#### [Records drawn from a dataset]
——————————

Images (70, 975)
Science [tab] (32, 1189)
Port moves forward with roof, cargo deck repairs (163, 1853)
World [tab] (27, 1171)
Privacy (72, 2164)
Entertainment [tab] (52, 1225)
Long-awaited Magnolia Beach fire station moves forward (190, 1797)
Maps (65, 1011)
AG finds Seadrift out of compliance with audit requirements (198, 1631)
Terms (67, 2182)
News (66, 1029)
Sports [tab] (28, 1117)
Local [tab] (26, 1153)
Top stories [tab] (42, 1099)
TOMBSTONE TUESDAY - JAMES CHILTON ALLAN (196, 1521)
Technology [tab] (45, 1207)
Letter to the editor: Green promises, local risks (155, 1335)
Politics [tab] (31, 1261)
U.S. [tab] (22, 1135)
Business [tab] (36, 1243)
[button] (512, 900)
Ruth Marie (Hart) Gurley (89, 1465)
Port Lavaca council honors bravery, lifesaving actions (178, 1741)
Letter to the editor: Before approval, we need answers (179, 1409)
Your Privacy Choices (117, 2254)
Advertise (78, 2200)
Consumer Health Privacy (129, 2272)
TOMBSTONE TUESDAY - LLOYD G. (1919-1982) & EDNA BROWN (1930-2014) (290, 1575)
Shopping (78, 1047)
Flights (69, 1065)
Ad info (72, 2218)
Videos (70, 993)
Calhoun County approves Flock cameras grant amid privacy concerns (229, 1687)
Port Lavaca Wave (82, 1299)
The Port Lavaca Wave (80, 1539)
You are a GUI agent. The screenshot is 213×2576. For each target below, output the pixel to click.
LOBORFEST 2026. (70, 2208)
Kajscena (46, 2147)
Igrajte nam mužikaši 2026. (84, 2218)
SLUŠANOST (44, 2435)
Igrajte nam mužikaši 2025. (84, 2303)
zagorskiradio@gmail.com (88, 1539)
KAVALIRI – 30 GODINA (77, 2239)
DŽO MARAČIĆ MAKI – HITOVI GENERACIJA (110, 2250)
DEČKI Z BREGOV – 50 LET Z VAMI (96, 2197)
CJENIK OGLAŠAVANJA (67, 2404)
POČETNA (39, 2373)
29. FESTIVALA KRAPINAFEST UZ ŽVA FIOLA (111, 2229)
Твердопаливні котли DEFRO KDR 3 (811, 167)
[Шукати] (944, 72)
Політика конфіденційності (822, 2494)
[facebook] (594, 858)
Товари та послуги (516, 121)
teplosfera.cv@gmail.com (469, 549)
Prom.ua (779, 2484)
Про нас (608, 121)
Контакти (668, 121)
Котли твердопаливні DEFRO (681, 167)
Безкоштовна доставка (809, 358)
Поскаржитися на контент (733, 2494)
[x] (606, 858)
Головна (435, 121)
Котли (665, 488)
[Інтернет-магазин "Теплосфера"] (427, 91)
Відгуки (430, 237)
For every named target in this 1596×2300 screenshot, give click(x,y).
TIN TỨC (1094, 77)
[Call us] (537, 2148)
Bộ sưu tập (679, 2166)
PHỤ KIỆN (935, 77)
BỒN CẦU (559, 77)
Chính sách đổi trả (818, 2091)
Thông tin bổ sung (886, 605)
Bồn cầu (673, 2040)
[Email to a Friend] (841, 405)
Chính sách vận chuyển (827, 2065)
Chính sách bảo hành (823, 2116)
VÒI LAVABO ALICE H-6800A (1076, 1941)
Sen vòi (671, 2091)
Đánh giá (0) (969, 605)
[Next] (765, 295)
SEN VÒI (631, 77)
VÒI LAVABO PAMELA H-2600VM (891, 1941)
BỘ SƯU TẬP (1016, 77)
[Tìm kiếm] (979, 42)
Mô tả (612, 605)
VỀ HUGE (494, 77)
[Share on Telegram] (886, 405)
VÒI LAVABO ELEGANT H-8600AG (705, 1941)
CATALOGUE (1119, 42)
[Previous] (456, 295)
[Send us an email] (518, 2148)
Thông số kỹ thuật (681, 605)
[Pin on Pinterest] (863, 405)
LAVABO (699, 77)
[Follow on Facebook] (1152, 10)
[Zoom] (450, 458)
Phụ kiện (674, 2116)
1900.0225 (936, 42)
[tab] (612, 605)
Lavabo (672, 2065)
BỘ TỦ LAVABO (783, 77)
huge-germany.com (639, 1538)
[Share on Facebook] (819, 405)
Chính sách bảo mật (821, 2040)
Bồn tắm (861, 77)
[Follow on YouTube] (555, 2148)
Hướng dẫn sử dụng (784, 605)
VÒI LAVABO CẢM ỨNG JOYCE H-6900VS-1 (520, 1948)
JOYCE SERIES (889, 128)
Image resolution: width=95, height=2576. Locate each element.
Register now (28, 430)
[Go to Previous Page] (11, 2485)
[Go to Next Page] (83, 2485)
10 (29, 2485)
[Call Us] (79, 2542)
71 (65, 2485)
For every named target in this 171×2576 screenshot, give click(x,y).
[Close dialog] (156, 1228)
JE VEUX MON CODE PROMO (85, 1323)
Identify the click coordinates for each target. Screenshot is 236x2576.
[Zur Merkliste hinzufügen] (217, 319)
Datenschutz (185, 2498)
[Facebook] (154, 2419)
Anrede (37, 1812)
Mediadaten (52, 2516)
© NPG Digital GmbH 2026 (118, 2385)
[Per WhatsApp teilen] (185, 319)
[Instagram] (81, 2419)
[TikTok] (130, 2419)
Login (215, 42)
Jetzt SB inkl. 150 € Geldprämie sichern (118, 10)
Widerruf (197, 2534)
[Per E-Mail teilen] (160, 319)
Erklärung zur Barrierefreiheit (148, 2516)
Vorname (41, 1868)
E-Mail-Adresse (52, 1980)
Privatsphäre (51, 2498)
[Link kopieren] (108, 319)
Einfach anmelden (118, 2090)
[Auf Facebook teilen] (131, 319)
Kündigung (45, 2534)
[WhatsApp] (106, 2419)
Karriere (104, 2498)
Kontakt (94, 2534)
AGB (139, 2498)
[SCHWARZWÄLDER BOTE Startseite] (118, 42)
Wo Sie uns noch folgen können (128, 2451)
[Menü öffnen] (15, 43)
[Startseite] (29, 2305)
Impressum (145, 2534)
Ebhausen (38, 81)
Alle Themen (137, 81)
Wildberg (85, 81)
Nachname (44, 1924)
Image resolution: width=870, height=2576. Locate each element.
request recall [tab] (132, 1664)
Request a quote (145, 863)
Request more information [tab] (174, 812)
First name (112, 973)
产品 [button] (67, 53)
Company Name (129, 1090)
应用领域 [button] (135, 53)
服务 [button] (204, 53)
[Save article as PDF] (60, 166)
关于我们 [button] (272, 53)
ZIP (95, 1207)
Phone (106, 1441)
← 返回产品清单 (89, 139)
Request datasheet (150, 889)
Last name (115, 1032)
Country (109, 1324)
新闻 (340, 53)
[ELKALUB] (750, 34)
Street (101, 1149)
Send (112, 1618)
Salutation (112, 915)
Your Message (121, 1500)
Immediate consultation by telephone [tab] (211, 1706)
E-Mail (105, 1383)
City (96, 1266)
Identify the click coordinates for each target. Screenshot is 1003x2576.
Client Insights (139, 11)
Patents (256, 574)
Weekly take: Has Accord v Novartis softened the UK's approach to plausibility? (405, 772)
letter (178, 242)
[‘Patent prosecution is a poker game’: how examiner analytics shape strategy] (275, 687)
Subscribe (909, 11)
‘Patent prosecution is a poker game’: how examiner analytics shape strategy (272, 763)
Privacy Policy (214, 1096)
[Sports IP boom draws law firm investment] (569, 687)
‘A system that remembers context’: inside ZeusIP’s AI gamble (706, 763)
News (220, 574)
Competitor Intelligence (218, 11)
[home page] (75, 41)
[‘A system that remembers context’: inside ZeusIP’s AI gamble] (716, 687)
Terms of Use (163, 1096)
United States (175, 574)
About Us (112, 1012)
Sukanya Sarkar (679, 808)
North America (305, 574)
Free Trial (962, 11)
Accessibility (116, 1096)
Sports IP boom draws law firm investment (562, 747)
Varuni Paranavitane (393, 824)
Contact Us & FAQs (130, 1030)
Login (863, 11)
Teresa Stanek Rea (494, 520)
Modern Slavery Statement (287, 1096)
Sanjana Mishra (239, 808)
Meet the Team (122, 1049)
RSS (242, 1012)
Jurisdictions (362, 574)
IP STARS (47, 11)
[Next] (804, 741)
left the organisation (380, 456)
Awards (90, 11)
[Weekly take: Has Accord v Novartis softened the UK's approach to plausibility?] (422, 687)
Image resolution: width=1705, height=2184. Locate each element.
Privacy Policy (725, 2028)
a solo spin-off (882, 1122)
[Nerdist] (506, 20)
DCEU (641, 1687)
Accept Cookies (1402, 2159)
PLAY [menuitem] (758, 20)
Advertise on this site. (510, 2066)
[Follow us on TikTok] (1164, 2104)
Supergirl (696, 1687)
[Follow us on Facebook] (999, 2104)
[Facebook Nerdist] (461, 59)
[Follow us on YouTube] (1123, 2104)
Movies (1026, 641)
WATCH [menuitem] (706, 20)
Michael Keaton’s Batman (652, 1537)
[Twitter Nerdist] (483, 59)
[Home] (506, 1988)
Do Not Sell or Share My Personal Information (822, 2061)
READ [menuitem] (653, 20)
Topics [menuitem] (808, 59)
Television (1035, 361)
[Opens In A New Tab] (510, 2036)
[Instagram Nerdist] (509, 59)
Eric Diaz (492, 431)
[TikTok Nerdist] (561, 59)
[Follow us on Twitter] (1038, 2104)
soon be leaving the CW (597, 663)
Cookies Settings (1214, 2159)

——————————

#### [EXERCISE INSTRUCTIONS]
Using the entries above, return each line in which the word "DEFRO" occurs.

#### [ANSWER BELOW]
Твердопаливні котли DEFRO KDR 3 (811, 167)
Котли твердопаливні DEFRO (681, 167)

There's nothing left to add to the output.